In Gleichzahl brauchte die TSG keine 60 Sekunden, um wieder auszugleichen: Lukas Manneck traf mit einem Fernschuss von knapp vor der Mittellinie zum 2:2. Nur zwei Minuten später aber lag die TSG schon wieder hinten. Am Ende eines guten Bielefelder Angriffs versuchte Marcus Nungesser vor dem einschussbereiten Oliver Bollwicht zu retten, lenkte den Ball jedoch ins eigene Tor.

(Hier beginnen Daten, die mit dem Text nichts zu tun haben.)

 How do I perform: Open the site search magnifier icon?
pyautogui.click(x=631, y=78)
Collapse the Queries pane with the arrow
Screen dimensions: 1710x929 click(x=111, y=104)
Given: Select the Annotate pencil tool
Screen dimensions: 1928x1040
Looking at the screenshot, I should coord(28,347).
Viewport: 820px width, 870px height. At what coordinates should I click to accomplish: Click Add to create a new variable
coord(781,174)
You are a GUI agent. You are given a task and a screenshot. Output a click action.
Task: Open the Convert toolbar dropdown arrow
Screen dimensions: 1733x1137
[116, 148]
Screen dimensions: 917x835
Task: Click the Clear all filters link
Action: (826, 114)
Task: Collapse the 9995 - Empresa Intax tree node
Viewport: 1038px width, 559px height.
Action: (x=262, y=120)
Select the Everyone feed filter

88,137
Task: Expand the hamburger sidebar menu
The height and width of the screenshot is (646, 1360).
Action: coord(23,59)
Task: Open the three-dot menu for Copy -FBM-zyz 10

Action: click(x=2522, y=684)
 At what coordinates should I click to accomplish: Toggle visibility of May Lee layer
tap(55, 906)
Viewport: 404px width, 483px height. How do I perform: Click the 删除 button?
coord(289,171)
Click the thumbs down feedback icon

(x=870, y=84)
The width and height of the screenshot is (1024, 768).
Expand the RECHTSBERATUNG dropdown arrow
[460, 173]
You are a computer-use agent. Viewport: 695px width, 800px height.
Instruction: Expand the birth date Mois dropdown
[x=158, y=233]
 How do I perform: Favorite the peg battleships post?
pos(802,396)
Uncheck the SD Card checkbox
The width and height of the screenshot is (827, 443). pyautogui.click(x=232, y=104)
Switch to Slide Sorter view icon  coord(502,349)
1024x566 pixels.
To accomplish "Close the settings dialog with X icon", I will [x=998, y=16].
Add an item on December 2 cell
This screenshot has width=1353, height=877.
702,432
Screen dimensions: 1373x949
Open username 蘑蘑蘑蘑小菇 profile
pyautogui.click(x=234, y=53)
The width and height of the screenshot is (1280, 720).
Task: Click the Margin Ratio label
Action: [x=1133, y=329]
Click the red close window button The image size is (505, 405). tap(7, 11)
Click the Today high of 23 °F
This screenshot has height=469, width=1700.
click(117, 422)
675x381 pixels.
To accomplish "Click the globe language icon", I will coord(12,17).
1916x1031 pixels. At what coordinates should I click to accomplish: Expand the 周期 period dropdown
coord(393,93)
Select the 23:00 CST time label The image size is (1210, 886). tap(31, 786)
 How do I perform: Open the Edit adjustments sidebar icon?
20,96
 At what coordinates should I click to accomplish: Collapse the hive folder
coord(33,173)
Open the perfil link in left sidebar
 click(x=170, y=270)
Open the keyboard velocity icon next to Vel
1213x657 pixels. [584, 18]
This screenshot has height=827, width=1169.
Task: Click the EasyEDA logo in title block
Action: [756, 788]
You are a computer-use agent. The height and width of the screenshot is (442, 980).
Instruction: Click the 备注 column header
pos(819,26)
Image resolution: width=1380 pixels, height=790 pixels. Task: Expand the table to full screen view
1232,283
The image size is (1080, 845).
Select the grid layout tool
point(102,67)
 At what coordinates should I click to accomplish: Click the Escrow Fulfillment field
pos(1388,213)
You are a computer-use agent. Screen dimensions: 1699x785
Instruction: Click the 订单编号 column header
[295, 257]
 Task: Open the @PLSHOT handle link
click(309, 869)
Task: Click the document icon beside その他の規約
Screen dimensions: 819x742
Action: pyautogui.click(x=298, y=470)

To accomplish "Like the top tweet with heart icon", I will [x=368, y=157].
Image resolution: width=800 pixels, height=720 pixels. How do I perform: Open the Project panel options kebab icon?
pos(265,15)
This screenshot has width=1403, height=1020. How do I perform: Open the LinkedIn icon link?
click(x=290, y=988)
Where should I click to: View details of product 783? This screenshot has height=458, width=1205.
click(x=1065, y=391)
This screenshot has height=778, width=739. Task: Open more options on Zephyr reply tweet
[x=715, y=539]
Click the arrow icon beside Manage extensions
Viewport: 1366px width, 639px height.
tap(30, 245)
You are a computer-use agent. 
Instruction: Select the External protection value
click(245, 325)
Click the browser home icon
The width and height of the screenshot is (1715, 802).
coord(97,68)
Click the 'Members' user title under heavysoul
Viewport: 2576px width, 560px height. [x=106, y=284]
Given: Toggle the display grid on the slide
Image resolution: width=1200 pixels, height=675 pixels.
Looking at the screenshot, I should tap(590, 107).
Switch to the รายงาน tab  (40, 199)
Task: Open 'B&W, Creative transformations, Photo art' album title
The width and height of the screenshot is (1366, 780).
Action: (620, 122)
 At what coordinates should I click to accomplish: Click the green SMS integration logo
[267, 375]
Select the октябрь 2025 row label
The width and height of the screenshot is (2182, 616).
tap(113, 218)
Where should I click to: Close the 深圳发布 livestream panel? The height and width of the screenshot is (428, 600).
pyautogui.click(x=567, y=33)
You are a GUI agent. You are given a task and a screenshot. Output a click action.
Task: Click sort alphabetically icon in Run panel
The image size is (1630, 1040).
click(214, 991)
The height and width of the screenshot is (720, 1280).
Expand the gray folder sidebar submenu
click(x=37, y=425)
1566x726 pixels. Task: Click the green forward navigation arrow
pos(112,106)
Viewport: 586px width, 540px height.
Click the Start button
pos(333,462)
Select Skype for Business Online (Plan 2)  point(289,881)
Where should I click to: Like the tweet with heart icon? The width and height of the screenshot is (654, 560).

Vorentscheidung in der 38. Minute
Nach der Roten Karte nutzte der MCH auch seine zweite Überzahl aus. Eigentlich hatten die auf drei Feldspieler dezimierten Mainzer sich sehr clever verhalten, das 2:4 fiel erst zehn Sekunden vor Ablauf der zwei Minuten und durch einen abgefälschten Fernschuss des Bielefelder Spielertrainers Cleverson Pelc (38.). „Wir hatten diesmal hervorragend verteidigt, und dann kassierst du so ein Ding“, sagte Wölfelschneider. „Da kotzt du doch.“
In der Schlussphase sorgten die Gastgeber dank eines Flying Keepers selbst noch mal für Überzahl und kamen 30 Sekunden vor dem Ende durch Manneck zum 3:4. „Das Flying-Spiel war echt richtig gut“, sagte Wölfelschneider, der in dieser Phase für Timo Ernst Platz gemacht hatte. Kurz vor dem Anschlusstreffer hätte Emil von Werthern eigentlich schon zuschlagen müssen, er verfehlte allerdings aus kürzester Distanz das leere Tor. Es war nicht die einzige vergebene Großchance der TSG –weit mehr als nur drei Tore wären möglich gewesen.
Kapitän ist optimistisch
„Wir haben größtenteils das Spiel gemacht“, merkte Ernst an, dass der in spielfreien Wochen auf den eigenen Ballbesitz gerichtete Trainingsfokus offensichtlich Früchte trägt. „Wir haben riesige Schritte nach vorne gemacht und können sogar noch mutiger sein.“ Entsprechend optimistisch blickt der Kapitän auf die anstehende Begegnung in Penzberg. „Wenn wir die positive Stimmung der letzten Wochen hochhalten können und die heutige Leistung mitnehmen, habe ich keine Bedenken, dass wir gewinnen werden.“
Weil ebenjener FC Penzberg mit 4:7 gegen die Wakka Eagles Billstedt unterlag, rutschte die TSG erstmals auf den → neunten Tabellenplatz ab, der in die Relegation führen würde. „Das macht einem vielleicht noch ein bisschen mehr die Lage bewusst und unterstreicht die Dringlichkeit, punkten zu müssen“, sagte Wölfelschneider. Das Hinrundenspiel endete 5:5, derzeit stehen die Oberbayern zwei Punkte vor der TSG auf dem siebten Rang.